Thunderstorms ignited more than 75 small wildfires in Southwest Oregon over the weekend. Firefighters extinguished many of the starts, but at least three have become large fires.
Crews are fighting the Hendrix Fire, burning in the Rogue River Siskiyou National Forest 10 miles south of Ashland, and the Gravel fire, burning near Prospect, Oregon.
A complex of 35 small fires near Jacksonville has forced some people to evacuate their homes.
Hot dry weather and more thunderstorms are forecast Monday in Southwest and Northeast Oregon.
Carol Connolly, with the Northwest Interagency Coordination Center, says firefighters are preparing for new lightning-caused fires.
“We have resources right now, it’s just we’re waiting to see where they’re best utilized," she said.
Oregon currently has five Forest Service air tankers, several smaller aircraft and 40 smoke jumpers ready to respond to new fires.
More than 1,000 firefighters have been deployed so far this year.
Fire danger is rated high across most western Oregon counties and to the extreme east of the Cascades. State fire managers are asking people to use caution and good sense while working, recreating, and camping.

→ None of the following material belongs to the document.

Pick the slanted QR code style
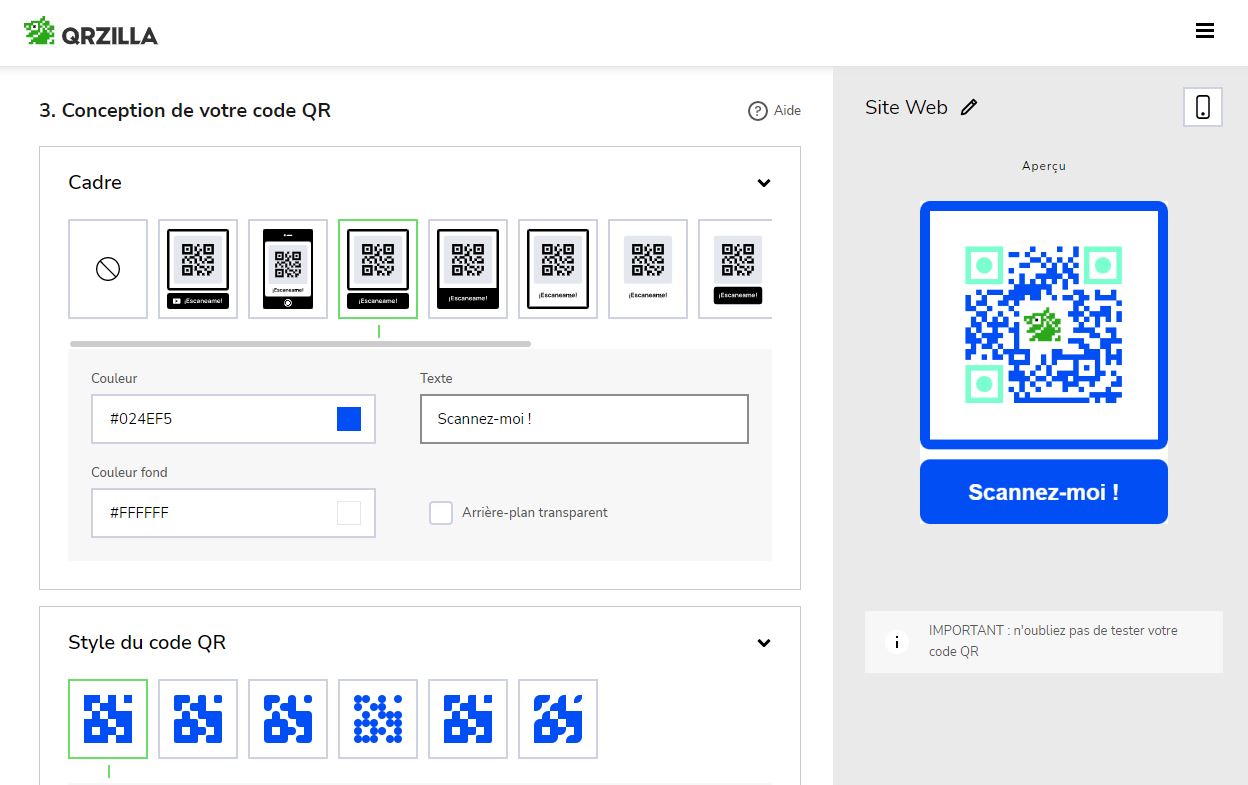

“Our firefighters are working hard on these natural fires. Every human-caused fire out there takes resources away from the ones we can’t prevent,” said Connolly.
More than half the wildfires in Oregon this year were caused by human activity. Of 435 fires so far, humans started 261.
Fireworks, exploding targets, tracer ammunition and sky lanterns are prohibited statewide. Many counties have additional restrictions on mowing grass, using power saws, welding and off-road driving.
The Oregon Department of Forestry has posted a full list of activities restricted during fire season.